L'unica altra via d'uscita è la rivoluzione sociale. L'unica via d'uscita positiva è strappare le banche e il sistema bancario, tutti i mezzi di produzione, di trasporto e di distribuzione dalle mani del grande capitale, metterli sotto il controllo di coloro che producono tutto, i lavoratori, e riorganizzarli interamente, adoperarli in modo razionale e coordinato, senza sfruttare centinaia di milioni di donne e uomini, senza distruggere tutte le risorse, le specie viventi e l'ambiente. Tutte le basi economiche per un'organizzazione comunista della società sono presenti. La classe operaia internazionale non è mai stata così numerosa, riunita e unificata dalla stessa organizzazione capitalista.

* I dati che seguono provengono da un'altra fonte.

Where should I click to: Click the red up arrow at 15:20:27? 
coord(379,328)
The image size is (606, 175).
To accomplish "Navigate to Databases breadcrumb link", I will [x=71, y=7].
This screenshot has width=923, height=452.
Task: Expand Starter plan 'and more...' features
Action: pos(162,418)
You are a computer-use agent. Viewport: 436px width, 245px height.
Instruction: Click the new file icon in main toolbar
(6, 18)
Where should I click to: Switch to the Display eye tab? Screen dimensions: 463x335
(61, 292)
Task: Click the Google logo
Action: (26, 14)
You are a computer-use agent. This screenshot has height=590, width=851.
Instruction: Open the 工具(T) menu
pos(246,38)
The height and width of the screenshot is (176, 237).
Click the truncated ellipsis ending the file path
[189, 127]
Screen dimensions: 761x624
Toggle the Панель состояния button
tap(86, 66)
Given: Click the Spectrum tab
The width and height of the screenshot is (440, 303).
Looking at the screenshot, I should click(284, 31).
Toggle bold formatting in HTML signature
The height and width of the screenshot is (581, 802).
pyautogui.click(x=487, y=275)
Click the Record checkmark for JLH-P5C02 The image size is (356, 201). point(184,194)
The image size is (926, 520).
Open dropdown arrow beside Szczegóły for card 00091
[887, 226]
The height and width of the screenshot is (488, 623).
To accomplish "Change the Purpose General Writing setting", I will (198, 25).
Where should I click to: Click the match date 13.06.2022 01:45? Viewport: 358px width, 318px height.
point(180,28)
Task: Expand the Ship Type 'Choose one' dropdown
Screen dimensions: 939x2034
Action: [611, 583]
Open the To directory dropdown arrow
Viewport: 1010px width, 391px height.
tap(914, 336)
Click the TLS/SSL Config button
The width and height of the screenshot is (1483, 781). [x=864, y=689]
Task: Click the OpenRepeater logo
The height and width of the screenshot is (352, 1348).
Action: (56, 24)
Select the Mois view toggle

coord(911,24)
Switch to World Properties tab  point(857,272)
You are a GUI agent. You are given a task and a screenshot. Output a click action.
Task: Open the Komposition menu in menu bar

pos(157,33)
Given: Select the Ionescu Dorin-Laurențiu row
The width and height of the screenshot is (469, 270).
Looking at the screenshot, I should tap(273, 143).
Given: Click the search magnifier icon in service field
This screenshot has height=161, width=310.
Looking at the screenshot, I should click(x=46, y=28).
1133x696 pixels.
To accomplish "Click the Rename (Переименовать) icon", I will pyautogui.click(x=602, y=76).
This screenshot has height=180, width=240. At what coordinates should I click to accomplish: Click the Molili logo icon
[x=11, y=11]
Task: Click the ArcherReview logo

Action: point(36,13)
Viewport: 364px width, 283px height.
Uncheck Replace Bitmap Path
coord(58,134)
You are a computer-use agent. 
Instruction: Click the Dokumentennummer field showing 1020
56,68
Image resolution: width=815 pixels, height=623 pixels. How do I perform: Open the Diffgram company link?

Ma i lavoratori oggi sono molto lontani dalla consapevolezza dei loro compiti e delle loro potenziali forze. Hanno perso persino la coscienza di formare una classe omogenea contro la borghesia. Tutto il patrimonio politico del movimento operaio rivoluzionario, incarnato successivamente da Marx, Engels, Lenin o Trotsky, tutte le lezioni delle rivoluzioni operaie del passato, riassunte in particolare nel Programma di transizione, sono da imparare di nuovo. L'accelerazione della crisi spingerà, comunque, milioni di lavoratori, anche tra le categorie dei tecnici, dei dirigenti, a lungo risparmiati dalla crisi, anche nei Paesi ricchi, a mobilitarsi per difendere le proprie condizioni di vita. Queste lotte e mobilitazioni, per gli aumenti salariali, contro l'alto costo della vita, contro la disoccupazione e i licenziamenti, contro l'austerità imposta con il bastone, contro le successive riforme antioperaie, contro la chiusura di ospedali o scuole, contro il ritorno del servizio di leva, devono essere altrettante occasioni per i lavoratori di recuperare una coscienza di classe. Ciò presuppone la presenza nella classe operaia di militanti comunisti che cerchino di basarsi su ogni evento, su ogni lotta parziale e, a maggior ragione, sui movimenti di massa che risvegliano politicamente decine di migliaia di persone, per far avanzare la coscienza di classe. Comincia con il capire che i Macron, i Le Pen o i Mélenchon, che siano gli autori degli attacchi o si propongano come alternative, sono solo piccolo personale intercambiabile al servizio del capitale; che la polizia, la giustizia, il Parlamento, tutte le istituzioni sono un apparato statale interamente concepito per difendere la proprietà privata dei mezzi di produzione; che non c'è altro dialogo sociale che il rapporto di forza e che i padroni non faranno alcuna concessione, non concederanno alcun diritto, senza che i loro profitti siano minacciati; che la borghesia si riprende ogni volta con la mano sinistra il doppio di quello che ha dato con la mano destra; che i lavoratori devono avanzare le loro richieste vitali, senza autolimitarsi e che devono darsi i mezzi, creando organizzazioni sotto il loro controllo, per dirigere da soli le loro lotte e i loro affari, senza affidarsi ai dirigenti dei sindacati.

Tutte le lotte parziali o generali devono essere colte per fare sì che nuove frazioni di lavoratori capiscano che la loro classe deve rovesciare la dittatura della borghesia e prendere la direzione della società, l'unico modo per evitare il precipizio.